3. Relative mRNA expression levels of the indicated cytokines/growth factors in primary fibroblast cultures (n ≥ 8 per condition) (VEGF‐α, vascular endothelial growth factor‐alpha; FGF2: basic fibroblast growth factor; FGF7: keratinocyte growth factor) (*P < 0.05, **P < 0.01, ***P < 0.001, ****P < 0.0001; two‐way ANOVA with multiple comparisons). Data represent means of three technical replicates ± SEM.

4. Picrosirius red staining of normal skin, day 14 post‐wounding (d14pw) skin or wound‐induced papillomas from WT and PRSS35 KO mice. Red colouring indicates thick fibres, green colouring indicates thin fibres. Scale bars: 200 µm.

5. Quantification of picrosirius red staining as total collagen density (upper panel) and ratio of red versus green picrosirius staining (lower panel). Using QuPath Bioimage analysis software pixels colouring red or green were determined per area. (n ≥ 4 technical replicates per condition) (*P < 0.05, **P < 0.01, ****P < 0.0001; two‐way ANOVA with multiple comparisons). Data represent means ± SEM.

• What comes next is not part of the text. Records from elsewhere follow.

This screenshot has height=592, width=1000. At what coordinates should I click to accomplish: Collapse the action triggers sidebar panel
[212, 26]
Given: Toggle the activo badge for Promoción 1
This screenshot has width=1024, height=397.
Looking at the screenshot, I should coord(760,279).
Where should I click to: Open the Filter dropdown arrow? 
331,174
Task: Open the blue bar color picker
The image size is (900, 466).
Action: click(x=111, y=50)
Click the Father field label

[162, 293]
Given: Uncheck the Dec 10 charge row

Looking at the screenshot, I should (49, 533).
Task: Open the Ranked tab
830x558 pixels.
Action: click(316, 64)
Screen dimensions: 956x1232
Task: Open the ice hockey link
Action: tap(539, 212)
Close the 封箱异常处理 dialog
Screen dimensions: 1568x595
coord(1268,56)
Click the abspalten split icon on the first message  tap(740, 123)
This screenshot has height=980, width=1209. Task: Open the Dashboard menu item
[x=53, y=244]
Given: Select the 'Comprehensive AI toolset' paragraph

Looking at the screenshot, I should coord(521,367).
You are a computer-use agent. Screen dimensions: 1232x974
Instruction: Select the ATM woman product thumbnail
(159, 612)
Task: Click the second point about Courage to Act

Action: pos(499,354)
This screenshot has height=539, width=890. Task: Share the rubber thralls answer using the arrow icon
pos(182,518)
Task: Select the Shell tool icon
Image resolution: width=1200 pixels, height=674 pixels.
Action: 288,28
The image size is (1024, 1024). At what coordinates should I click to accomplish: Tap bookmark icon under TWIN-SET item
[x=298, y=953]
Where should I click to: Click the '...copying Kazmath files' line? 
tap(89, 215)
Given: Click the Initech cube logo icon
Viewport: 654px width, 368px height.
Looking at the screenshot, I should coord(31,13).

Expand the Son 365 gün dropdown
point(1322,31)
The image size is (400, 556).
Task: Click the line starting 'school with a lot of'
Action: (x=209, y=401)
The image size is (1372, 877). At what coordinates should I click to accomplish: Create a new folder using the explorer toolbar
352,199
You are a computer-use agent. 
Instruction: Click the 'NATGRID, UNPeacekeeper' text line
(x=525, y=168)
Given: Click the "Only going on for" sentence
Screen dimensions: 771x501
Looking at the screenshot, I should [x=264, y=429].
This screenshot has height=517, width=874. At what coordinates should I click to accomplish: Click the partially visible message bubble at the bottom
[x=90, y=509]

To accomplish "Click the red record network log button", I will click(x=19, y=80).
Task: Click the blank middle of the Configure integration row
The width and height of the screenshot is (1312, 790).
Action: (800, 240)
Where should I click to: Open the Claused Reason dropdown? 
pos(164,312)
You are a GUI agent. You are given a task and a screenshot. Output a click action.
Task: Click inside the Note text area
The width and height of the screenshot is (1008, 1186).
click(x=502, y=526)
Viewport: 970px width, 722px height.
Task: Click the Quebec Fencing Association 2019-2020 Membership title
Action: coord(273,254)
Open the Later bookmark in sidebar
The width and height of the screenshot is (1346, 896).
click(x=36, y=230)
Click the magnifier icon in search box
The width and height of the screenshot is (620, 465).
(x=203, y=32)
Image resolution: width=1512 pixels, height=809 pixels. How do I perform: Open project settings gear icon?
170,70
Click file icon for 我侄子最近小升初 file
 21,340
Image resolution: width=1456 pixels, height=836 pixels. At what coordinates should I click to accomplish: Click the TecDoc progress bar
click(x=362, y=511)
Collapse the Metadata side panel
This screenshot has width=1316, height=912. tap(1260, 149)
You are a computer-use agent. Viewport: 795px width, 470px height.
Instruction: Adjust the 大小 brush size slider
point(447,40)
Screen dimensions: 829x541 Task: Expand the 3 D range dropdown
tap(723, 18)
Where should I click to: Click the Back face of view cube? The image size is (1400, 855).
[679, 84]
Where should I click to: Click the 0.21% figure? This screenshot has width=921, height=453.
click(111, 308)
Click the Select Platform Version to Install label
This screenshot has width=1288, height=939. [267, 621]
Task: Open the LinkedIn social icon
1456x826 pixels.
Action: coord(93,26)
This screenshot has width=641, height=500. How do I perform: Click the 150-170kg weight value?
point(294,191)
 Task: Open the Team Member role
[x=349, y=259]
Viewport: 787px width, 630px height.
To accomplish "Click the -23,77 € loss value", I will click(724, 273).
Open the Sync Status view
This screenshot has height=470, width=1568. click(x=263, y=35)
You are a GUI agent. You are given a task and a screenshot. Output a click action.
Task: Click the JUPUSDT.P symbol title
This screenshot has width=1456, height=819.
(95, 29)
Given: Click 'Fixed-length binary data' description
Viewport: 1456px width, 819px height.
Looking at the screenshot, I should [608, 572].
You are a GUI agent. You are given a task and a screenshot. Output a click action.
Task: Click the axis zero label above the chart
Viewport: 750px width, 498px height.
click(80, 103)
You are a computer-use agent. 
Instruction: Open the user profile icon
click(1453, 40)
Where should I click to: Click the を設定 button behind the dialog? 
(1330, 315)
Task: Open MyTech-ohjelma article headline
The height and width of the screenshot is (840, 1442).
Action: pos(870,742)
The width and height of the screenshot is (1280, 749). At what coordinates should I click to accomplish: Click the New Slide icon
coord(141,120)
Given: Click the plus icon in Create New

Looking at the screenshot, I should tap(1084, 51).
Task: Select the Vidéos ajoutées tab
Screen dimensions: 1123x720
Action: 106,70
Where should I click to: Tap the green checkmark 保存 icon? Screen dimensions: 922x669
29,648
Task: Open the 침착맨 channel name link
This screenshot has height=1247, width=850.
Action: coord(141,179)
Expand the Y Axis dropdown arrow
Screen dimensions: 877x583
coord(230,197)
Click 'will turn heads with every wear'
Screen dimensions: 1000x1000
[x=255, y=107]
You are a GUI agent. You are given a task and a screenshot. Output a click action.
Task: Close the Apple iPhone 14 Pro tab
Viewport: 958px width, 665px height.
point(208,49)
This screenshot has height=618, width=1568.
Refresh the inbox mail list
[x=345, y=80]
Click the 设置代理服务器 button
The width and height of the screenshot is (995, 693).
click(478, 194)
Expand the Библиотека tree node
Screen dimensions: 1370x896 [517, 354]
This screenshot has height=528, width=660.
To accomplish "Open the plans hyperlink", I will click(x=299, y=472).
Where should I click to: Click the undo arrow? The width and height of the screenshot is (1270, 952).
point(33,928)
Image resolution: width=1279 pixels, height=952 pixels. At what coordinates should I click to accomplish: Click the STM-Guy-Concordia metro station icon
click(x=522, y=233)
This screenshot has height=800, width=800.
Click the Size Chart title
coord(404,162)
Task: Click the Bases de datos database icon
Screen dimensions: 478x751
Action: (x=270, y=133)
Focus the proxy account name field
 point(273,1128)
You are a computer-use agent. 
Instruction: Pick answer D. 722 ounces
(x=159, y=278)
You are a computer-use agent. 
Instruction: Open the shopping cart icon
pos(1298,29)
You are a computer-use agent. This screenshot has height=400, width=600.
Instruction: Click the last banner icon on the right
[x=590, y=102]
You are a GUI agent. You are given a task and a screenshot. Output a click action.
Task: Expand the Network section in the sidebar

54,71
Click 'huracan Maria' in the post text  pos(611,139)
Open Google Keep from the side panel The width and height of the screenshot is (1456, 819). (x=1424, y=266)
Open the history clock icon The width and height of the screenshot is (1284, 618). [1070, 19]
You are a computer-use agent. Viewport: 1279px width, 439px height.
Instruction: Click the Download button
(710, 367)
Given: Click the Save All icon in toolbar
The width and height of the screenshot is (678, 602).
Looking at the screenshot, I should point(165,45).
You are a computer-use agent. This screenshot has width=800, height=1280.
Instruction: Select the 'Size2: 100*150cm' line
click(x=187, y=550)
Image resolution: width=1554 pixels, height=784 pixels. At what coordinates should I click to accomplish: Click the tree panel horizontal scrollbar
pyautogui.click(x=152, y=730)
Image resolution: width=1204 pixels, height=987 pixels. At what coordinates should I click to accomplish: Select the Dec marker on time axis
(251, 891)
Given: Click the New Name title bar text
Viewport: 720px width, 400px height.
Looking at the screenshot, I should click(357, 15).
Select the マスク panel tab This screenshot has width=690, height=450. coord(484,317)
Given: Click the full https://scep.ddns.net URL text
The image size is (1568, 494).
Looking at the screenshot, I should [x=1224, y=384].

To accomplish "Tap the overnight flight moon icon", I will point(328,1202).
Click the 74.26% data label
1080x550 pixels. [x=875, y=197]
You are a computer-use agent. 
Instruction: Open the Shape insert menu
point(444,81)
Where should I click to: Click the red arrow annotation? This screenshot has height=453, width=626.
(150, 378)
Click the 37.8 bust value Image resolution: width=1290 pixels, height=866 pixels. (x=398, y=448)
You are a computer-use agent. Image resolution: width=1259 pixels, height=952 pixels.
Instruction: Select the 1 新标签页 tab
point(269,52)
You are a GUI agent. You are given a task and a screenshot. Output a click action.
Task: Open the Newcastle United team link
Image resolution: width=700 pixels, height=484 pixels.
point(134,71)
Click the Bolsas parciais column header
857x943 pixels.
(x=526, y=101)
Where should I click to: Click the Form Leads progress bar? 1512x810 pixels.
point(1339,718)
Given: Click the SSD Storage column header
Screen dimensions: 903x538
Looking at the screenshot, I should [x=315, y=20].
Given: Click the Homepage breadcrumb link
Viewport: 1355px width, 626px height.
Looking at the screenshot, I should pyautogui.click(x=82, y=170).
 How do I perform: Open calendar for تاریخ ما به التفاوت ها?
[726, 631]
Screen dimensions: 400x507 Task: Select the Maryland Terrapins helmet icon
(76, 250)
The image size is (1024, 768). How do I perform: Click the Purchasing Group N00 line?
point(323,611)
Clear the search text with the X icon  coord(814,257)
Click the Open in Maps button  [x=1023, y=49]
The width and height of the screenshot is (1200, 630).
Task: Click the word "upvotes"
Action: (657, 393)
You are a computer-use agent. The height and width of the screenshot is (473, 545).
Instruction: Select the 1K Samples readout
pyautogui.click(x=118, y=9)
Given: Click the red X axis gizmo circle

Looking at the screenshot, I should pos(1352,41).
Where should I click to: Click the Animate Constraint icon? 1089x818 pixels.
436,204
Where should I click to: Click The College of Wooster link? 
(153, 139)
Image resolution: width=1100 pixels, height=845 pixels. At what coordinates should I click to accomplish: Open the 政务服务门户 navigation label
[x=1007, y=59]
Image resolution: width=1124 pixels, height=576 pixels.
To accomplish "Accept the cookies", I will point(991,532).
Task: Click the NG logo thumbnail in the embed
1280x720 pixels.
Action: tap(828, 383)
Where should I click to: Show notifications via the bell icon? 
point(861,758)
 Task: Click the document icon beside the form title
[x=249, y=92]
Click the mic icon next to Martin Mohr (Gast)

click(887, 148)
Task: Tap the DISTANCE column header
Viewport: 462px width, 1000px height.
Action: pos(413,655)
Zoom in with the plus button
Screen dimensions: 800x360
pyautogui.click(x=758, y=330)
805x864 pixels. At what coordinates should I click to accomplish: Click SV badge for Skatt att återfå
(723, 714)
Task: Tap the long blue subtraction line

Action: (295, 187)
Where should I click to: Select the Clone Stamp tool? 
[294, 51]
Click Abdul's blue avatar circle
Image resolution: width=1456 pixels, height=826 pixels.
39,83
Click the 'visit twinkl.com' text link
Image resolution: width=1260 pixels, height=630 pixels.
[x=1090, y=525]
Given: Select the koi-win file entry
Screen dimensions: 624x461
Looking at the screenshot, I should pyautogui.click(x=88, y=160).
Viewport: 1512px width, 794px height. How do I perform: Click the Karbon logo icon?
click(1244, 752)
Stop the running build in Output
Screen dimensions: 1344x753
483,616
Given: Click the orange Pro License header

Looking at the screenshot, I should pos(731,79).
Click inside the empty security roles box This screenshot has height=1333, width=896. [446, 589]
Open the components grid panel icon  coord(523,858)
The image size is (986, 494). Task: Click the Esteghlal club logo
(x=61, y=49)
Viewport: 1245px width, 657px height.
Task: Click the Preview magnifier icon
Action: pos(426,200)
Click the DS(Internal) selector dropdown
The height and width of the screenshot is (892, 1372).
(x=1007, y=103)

Figure 6. PRSS35 is selectively upregulated in high‐grade human squamous cell carcinomas

1. Human skin sections were stained with a PRSS35‐specific antibody (red) and counterstained with Dapi (n = 5 per condition). Boxed areas are magnifications as shown in the lower panel, and dotted line represents the epidermal–dermal boundary. Scale bars: 100 µm.

2. Quantification of PRSS35‐positive signal by Volocity analysis (n ≥ 4 per condition; **P < 0.01; one‐way ANOVA testing). Data represent means of multiple microscopic fields ± SEM.